* _Problem to solve_
How many of the lines below contain "Open"? Answer with that number alone.
Content starts
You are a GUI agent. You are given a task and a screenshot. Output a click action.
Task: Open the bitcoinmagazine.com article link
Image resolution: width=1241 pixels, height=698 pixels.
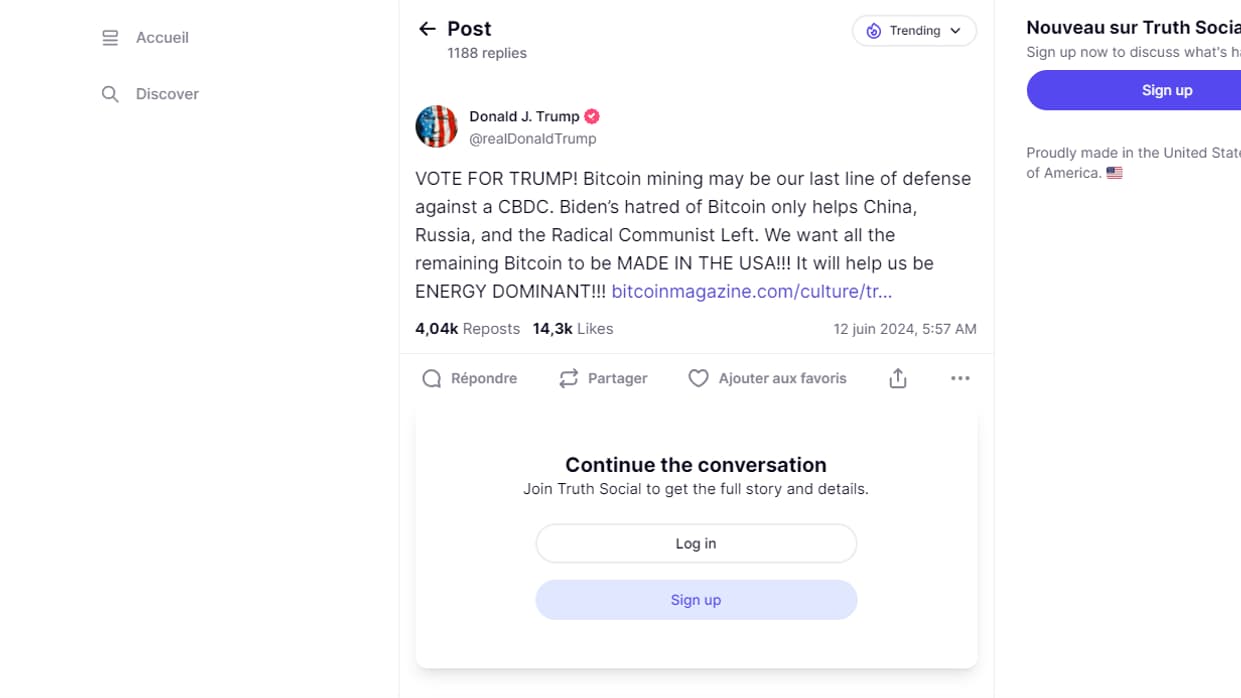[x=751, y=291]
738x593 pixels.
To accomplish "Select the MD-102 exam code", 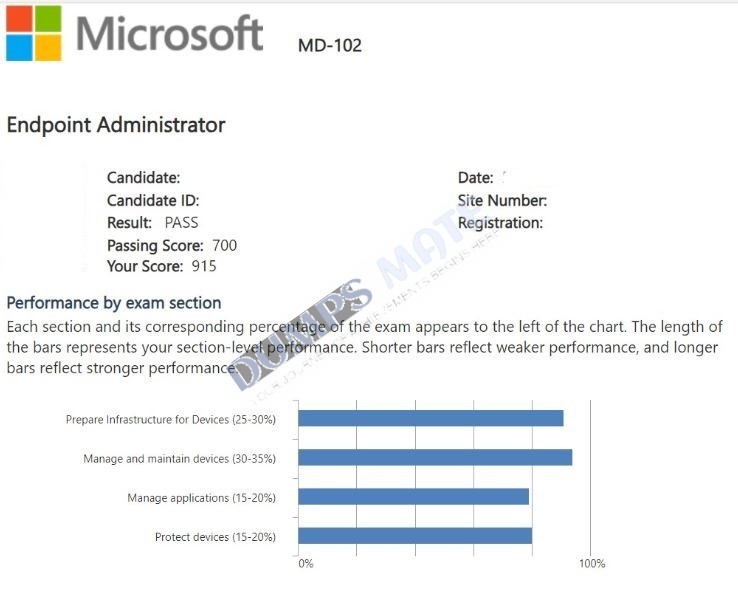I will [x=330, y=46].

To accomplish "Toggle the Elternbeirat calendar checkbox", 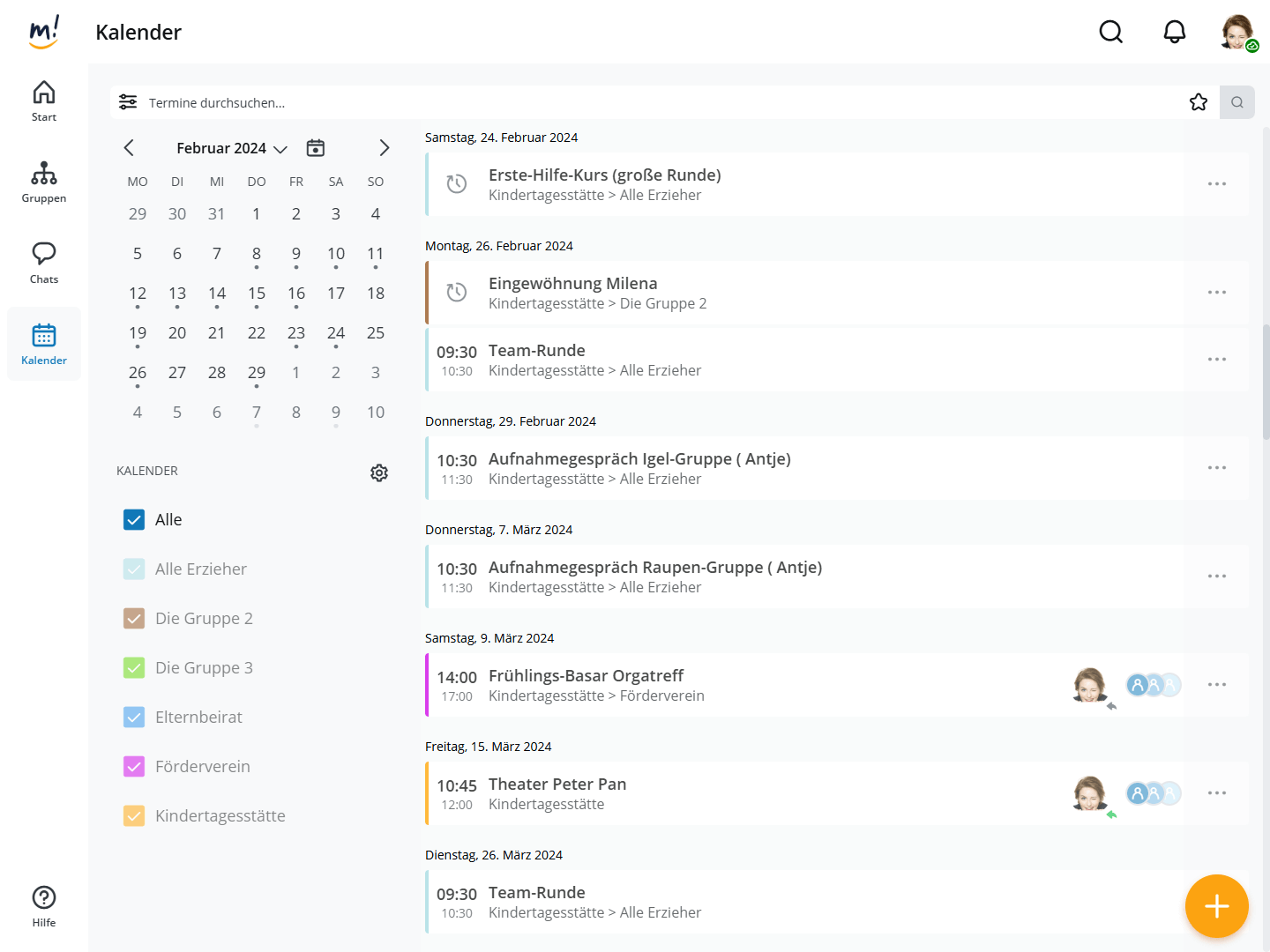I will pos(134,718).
Content ends
Content starts
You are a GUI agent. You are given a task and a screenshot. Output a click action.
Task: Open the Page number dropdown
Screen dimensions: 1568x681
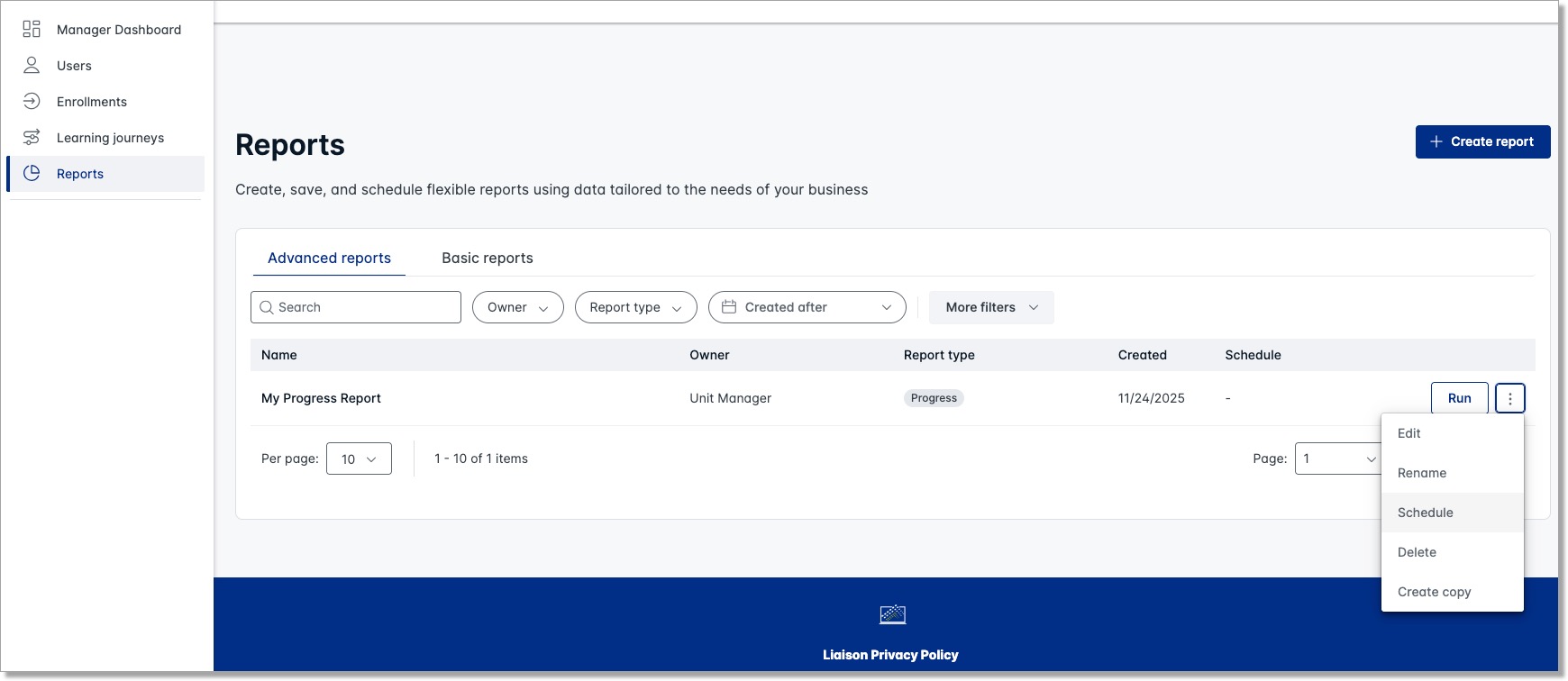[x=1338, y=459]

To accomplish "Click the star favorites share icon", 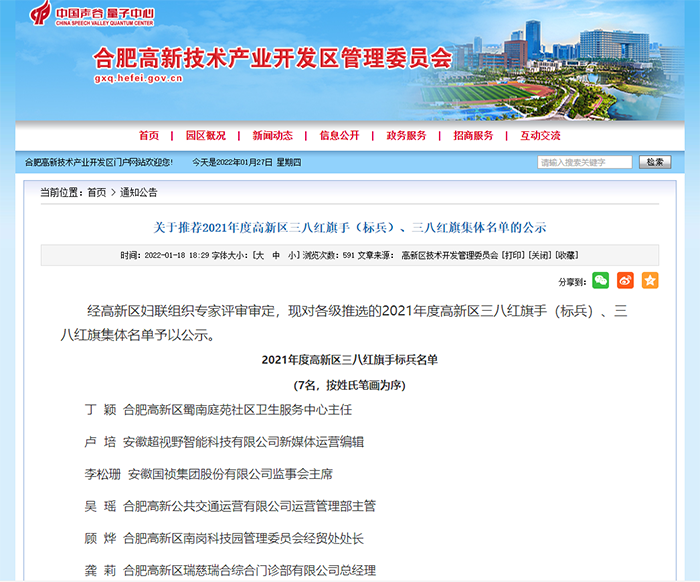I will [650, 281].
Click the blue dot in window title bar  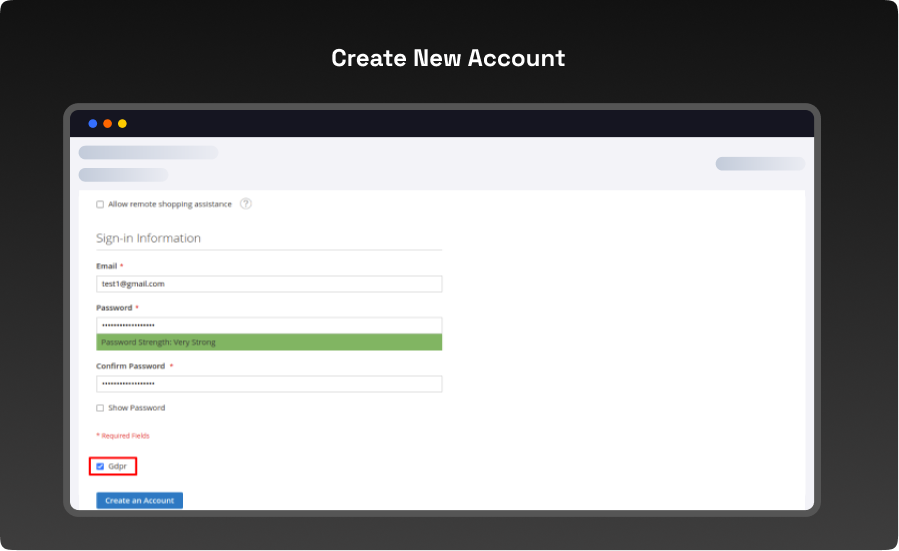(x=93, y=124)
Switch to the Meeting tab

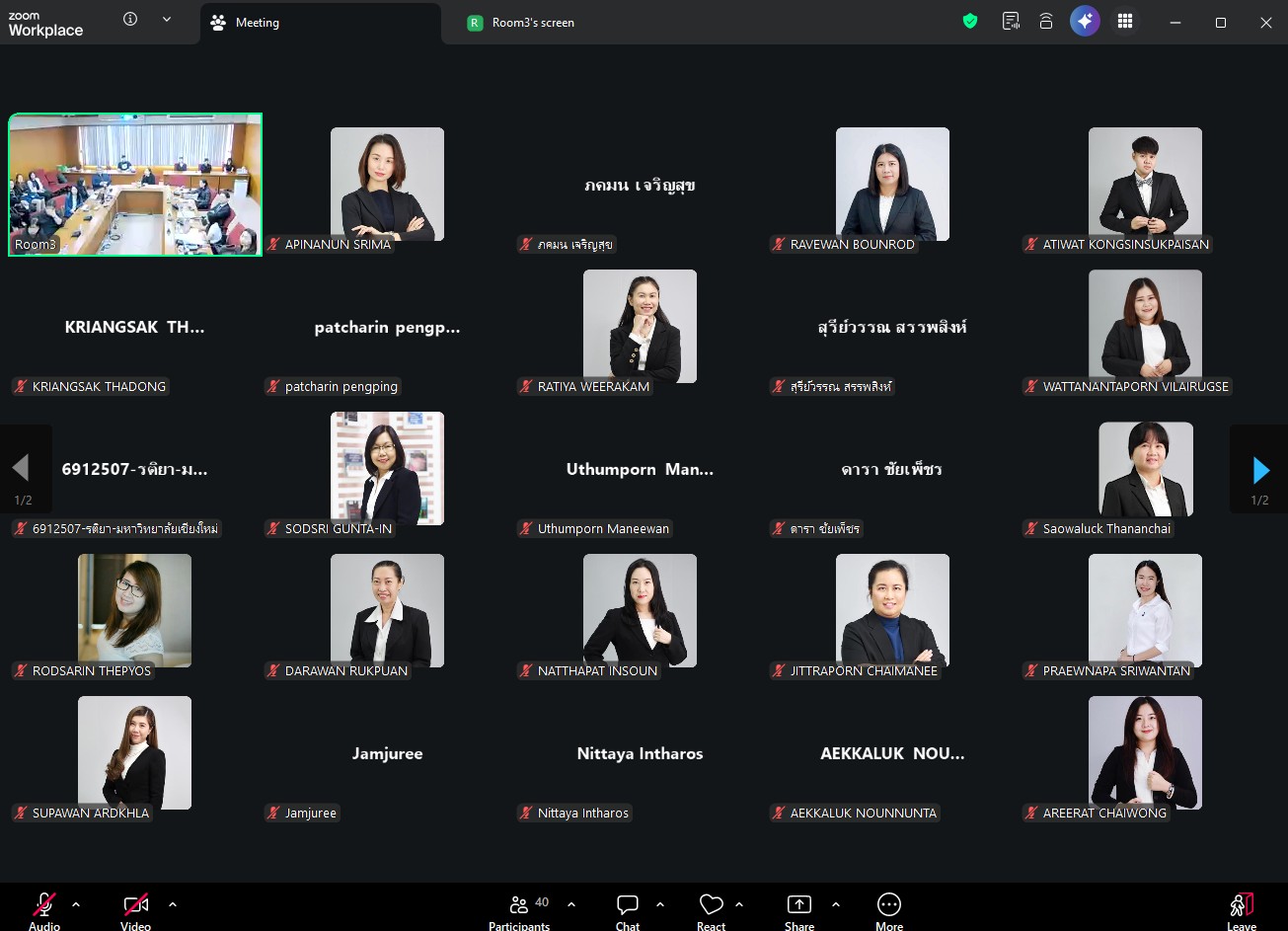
Content ends
* _Answer section_
2